Jarboe Devereaux, (born January 30) known mononymously as Jarboe (/dʒɑr'boʊ/), is an American singer and musician who came to prominence as a member of the New York City experimental rock band Swans in 1985. Jarboe and Michael Gira, the founder of Swans, were the two constant members of the group until it broke up in 1997.

Although absent from the group's lineup when the band reformed in 2010, Jarboe contributed background vocals and voice collage for the band's 2012 album, The Seer. She has released numerous solo albums and collaborations, many of which have been self-published. She also co-composed the soundtrack of the 2009 psychological horror game The Path.

== Life and career ==
Jarboe was born in Mississippi and raised in the Southern United States, primarily in New Orleans and Atlanta, in a Roman Catholic Cajun family. Her father was a police detective who worked for the Federal Bureau of Investigation (FBI), and whom she has described as "the ultimate law-enforcement man". Both of her parents were employees of the FBI, and met through their jobs. In a 2015 interview, she revealed that her father died before she joined Swans, though she commented that her mother was "very interested in what I was doing."

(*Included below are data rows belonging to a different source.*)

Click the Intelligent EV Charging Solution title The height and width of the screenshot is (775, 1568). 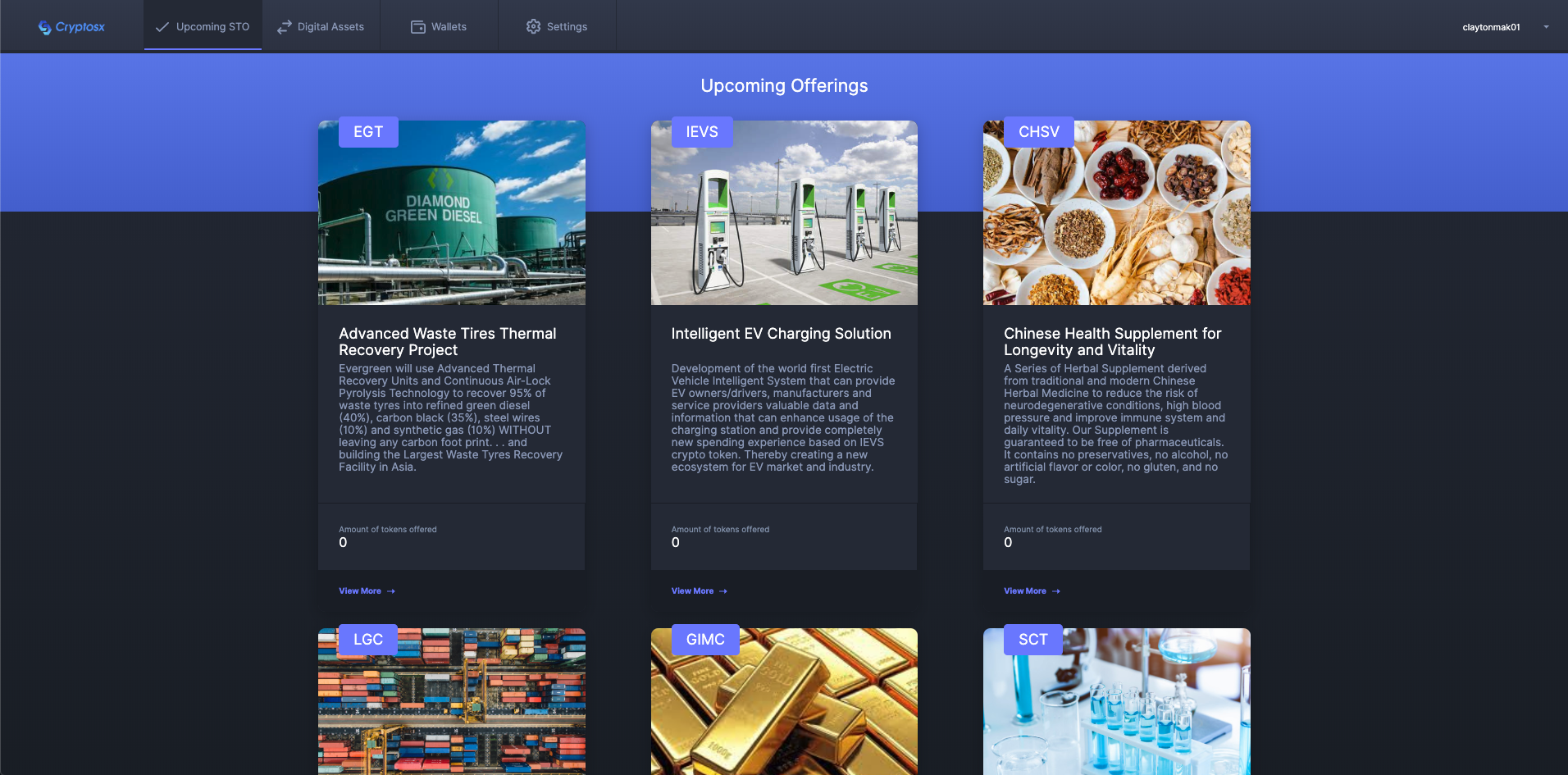click(781, 334)
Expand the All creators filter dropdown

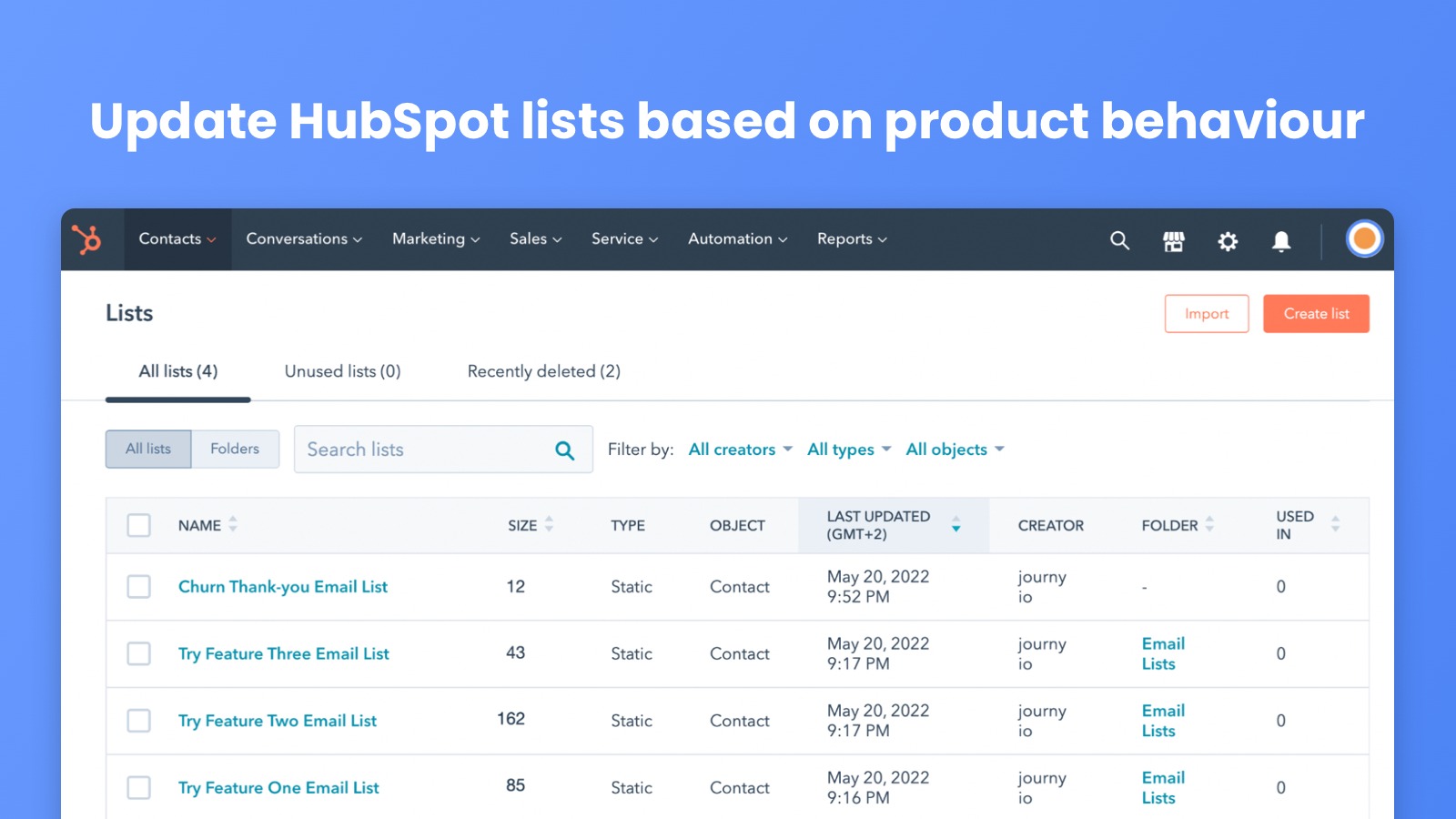click(x=740, y=450)
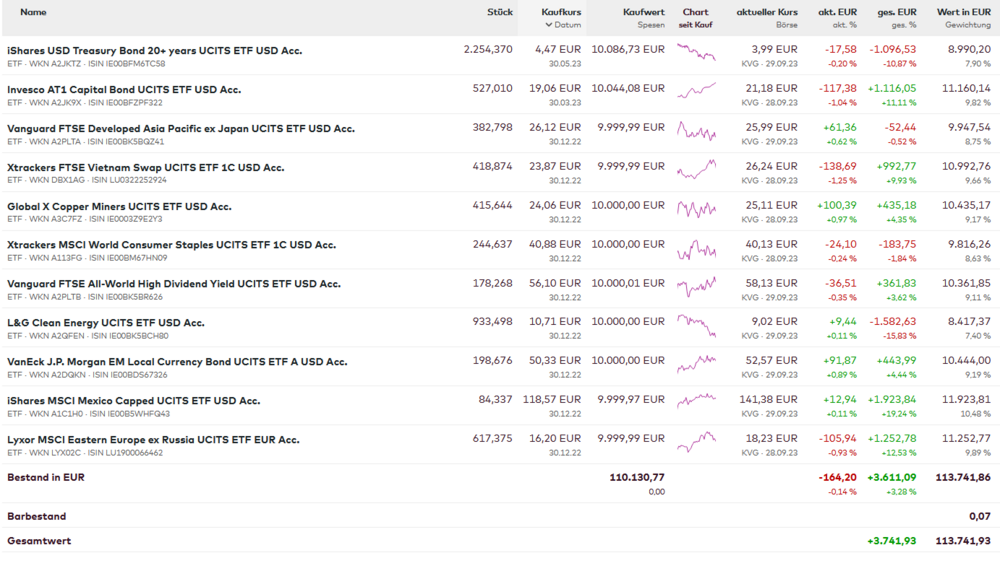Screen dimensions: 1000x571
Task: Click the 'akt. EUR' column header
Action: pos(837,12)
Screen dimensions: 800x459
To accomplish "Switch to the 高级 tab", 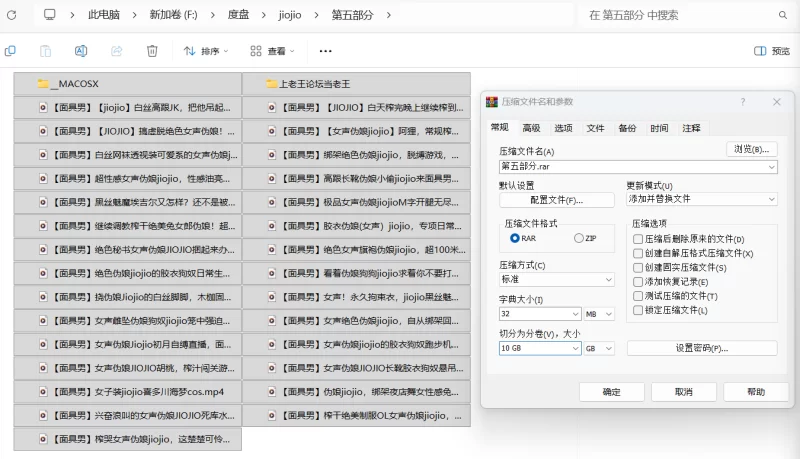I will click(x=531, y=128).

As a child, Jarboe learned to play a Hammond organ, and studied opera at the insistence of her father, who hoped for her to have a career as a singer.

Jarboe described herself as "obsessed" with Swans since hearing their first album, Filth (1983). She came into contact with Michael Gira and attended the band's practice sessions before, after several auditions, joining as a vocalist and keyboardist and debuting on Greed (1986). Prior to Swans, Jarboe's musical background had consisted of training as a jazz and choral vocalist.

I had to unlearn proper singing technique and pronunciation. There is a tremendous difference between the vernacular of jazz and choral work and the way Michael Gira molded me. I think Michael Gira is the one who made me a "rock" singer. He told me, "Drop your g's." It's not "going to," it's "gonna." "Drop your consonants and relax." He said to me, "You're an American, sing like an American." He really ripped into my singing style and changed it around for me.

Between 1985 and 1997, she worked as a vocalist and keyboardist in the band, appearing on albums including Children of God (1987), The Burning World (1989), and Soundtracks for the Blind (1996). Jarboe's inclusion in the band marked a departure from their previous noise rock sound to a more melodic industrial and even folk rock sound. She also collaborated with Gira as a duo, forming their side project, The World of Skin in 1987, releasing several albums and singles. Her solo debut album, Thirteen Masks, was released in 1991.

Swans broke up in 1997. Jarboe continued her solo career, releasing various experimental records (many of which she has self-released and distributed over the internet) including Sacrificial Cake (1995) and Anhedoniac (1998). In 2003, she released a collaborative album with the experimental metal band Neurosis.

When Swans reformed in 2010, Jarboe was not a member of the group. However, she recorded vocals for two tracks as a special guest on their album The Seer (2012).

Jarboe completed a world tour in the autumn/winter of 2013, with Veil of Thorns' P. Emerson Williams on guitar. She released an experimental soundscape album, With Sun Falling, with Veil of Thorns in June 2015. In reflections on her solo work, particularly the six albums between 2017 and 2020, Jarboe said her participation in Tibetan Buddhism has been a persistent theme.